— Begin —

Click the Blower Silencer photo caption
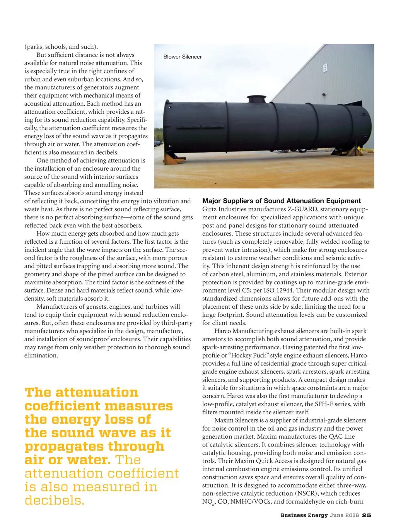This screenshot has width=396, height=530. [x=183, y=57]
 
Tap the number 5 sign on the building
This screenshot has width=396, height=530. [x=325, y=68]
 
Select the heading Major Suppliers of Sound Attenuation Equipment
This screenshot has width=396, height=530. [x=282, y=201]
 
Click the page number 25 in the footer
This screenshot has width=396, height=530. [x=367, y=515]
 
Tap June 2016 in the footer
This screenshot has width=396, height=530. [x=344, y=515]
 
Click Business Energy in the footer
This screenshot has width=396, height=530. [x=304, y=515]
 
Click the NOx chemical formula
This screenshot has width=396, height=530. [x=208, y=502]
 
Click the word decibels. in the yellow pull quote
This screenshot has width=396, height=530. [x=55, y=500]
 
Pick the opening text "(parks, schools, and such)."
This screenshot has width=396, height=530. [x=61, y=47]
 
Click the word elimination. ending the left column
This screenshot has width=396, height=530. [x=41, y=356]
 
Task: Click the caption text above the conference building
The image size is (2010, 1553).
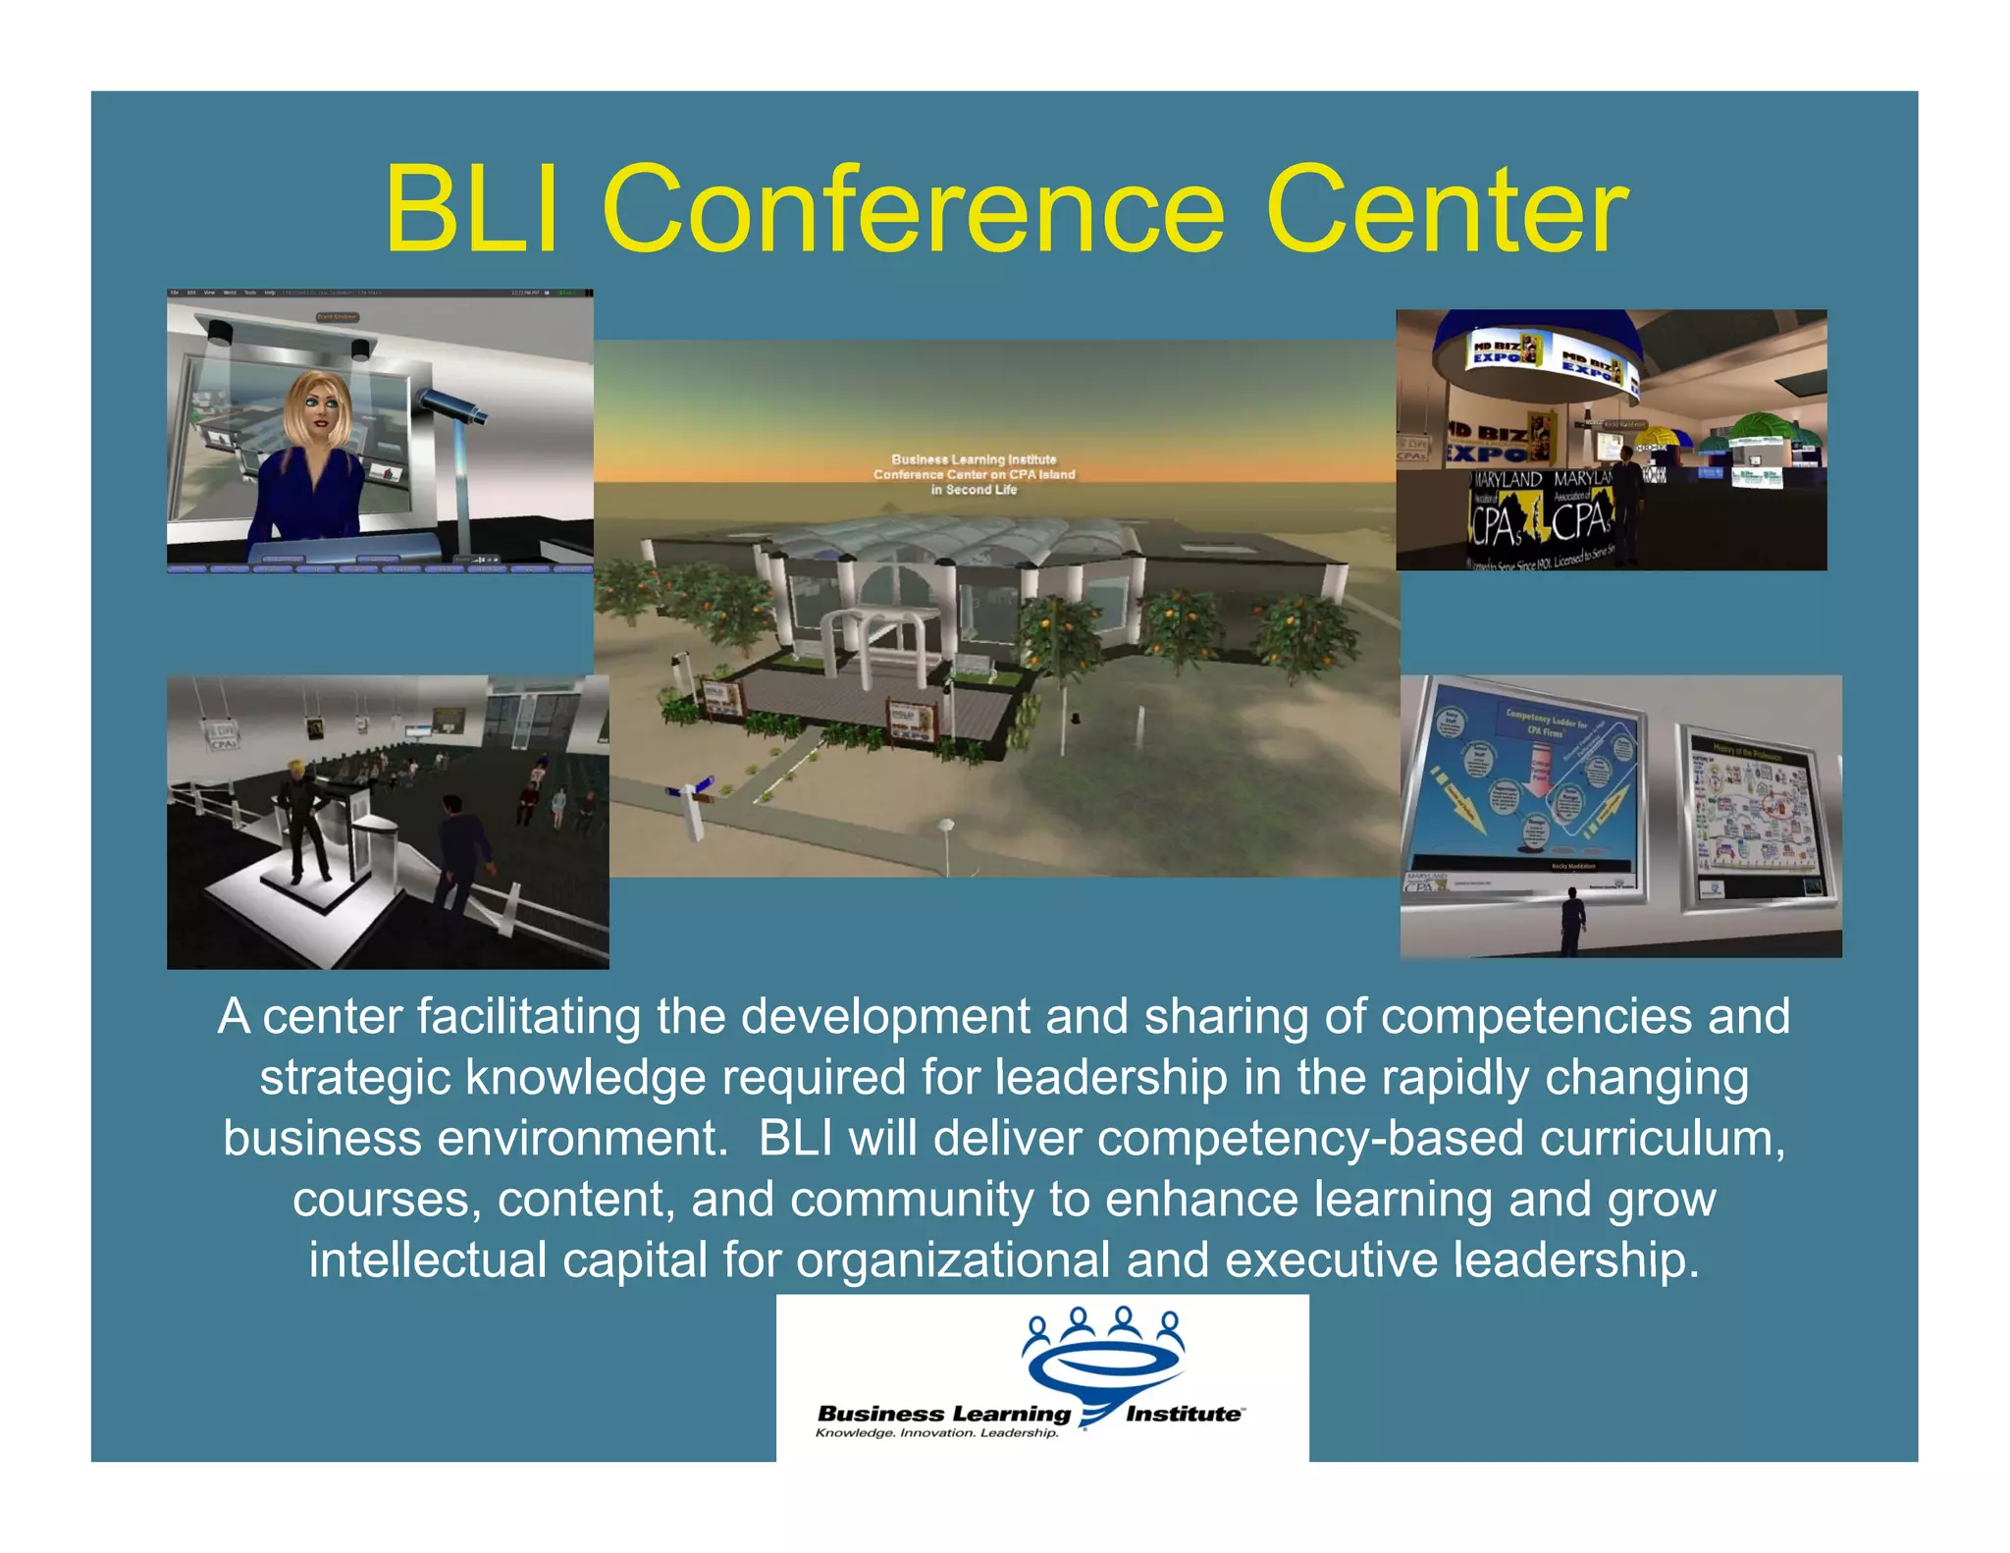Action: click(974, 474)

— End —

→ **JOB**:
Swap "footer" for "page bottom" throughout the records above and write them out again with nothing else changed, leaving out the pictures.

→ **COMPLETED EXERCISE**:
Click the Blower Silencer photo caption
This screenshot has width=396, height=530. [x=183, y=57]
 
Tap the number 5 sign on the building
This screenshot has width=396, height=530. [x=325, y=68]
 
Select the heading Major Suppliers of Sound Attenuation Equipment
This screenshot has width=396, height=530. [x=282, y=201]
 
Click the page number 25 in the page bottom
This screenshot has width=396, height=530. [x=367, y=515]
 
Tap June 2016 in the page bottom
This screenshot has width=396, height=530. [x=344, y=515]
 
Click Business Energy in the page bottom
This screenshot has width=396, height=530. [x=304, y=515]
 
Click the NOx chemical formula
This screenshot has width=396, height=530. [x=208, y=502]
 
Click the word decibels. in the yellow pull quote
This screenshot has width=396, height=530. [x=55, y=500]
 
Pick the opening text "(parks, schools, and such)."
This screenshot has width=396, height=530. [x=61, y=47]
 
Click the word elimination. ending the left column
This screenshot has width=396, height=530. [x=41, y=356]
 
Task: Click the caption text above the conference building
The image size is (2010, 1553).
Action: click(974, 474)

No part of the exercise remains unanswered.